Focus sur la transmission de la marque Maison 123

La marque n’est pas laissée au hasard. Les statuts familiaux protègent le nom (et la signature visuelle) :

  • Le nom Maison 123 est une marque déposée, inaliénable sans consensus familial.
  • Le Conseil de Famille, créé en 2013, valide chaque positionnement produit avant lancement.
  • Une charte d’éthique définit les engagements générationnels en matière agro-écologique, de parité et de solidarité locale.
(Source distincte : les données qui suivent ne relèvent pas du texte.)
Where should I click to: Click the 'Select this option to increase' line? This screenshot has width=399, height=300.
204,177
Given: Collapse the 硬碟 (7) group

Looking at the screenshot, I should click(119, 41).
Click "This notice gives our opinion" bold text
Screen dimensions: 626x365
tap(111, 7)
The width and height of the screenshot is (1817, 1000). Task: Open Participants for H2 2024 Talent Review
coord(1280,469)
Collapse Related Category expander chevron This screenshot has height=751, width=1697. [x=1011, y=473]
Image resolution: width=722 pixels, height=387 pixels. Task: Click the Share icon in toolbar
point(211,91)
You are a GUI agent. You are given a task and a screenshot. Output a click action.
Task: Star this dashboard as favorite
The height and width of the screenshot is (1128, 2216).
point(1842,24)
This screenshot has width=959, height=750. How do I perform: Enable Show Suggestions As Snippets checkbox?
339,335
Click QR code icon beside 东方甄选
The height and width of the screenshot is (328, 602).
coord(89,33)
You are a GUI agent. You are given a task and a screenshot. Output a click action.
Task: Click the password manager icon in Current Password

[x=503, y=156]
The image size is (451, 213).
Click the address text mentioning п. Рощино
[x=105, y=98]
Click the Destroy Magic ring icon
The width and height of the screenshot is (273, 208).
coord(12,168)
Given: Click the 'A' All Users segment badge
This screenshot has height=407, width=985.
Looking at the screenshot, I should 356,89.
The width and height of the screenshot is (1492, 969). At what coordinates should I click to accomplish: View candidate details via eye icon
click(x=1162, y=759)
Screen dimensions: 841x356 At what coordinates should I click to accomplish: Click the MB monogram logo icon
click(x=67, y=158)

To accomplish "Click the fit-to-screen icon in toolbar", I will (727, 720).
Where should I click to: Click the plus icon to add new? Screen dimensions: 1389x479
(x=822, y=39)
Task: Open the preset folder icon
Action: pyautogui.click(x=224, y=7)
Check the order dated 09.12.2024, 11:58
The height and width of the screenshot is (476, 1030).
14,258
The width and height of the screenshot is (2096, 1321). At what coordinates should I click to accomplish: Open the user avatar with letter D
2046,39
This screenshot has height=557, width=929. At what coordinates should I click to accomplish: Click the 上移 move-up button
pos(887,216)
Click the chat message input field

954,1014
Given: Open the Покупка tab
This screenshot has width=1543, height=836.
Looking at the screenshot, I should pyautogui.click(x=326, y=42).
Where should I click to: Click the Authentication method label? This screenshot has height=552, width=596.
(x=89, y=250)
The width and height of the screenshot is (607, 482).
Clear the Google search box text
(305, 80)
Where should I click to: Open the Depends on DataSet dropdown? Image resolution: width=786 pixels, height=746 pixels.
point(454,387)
Les coulisses humaines : confidences et héritages invisibles

Ce que l’on ne dit pas assez, c’est la dimension très intime de la transmission. Marie-Louise de La Roche, marquée par la disparition prématurée de son père, insiste régulièrement, lors de ses entretiens avec de jeunes vigneronnes, sur le besoin de conjuguer transmission matérielle et transmission émotionnelle.

Elle favorise ainsi :

  • La retranscription d’anecdotes familiales dans un “Livre de cave” partagé (où l’on consigne, millésime après millésime, accidents de parcours, coups de cœur, réussites inattendues...).
  • L’organisation de “vendanges témoignages”, où chaque membre, ancien ou futur, partage une histoire marquante liée à la vigne, tissant un fil sentimental entre génération.
  • Un accompagnement psychologique auprès d’héritiers “réticents” ou “inquiétés”, pour prévenir le syndrome dit de l’héritage subi, signalé par 14% des jeunes héritiers champenois (source : Revue Française de Gestion, 2021).

Entre transmission et renaissance : la promesse de la Maison 123

En Champagne, chaque héritage est comme une nouvelle vendange : c’est à la fois prendre la suite et inventer la suite. Marie-Louise de La Roche, à la Maison 123, veille à ce que chaque transmission soit une célébration, un renouvellement, une aventure partagée — bien au-delà de la simple addition d’hectares ou de flacons numérotés.

Parce que transmettre, ici, c’est l’art de mêler mémoire et audace, de bâtir une histoire de femmes, de vins, de racines et d’élans nouveaux. A suivre, au fil des millésimes, dans ce coin de Champagne où l’on ose passer la main avec autant de délicatesse que l’on savoure un grand cru.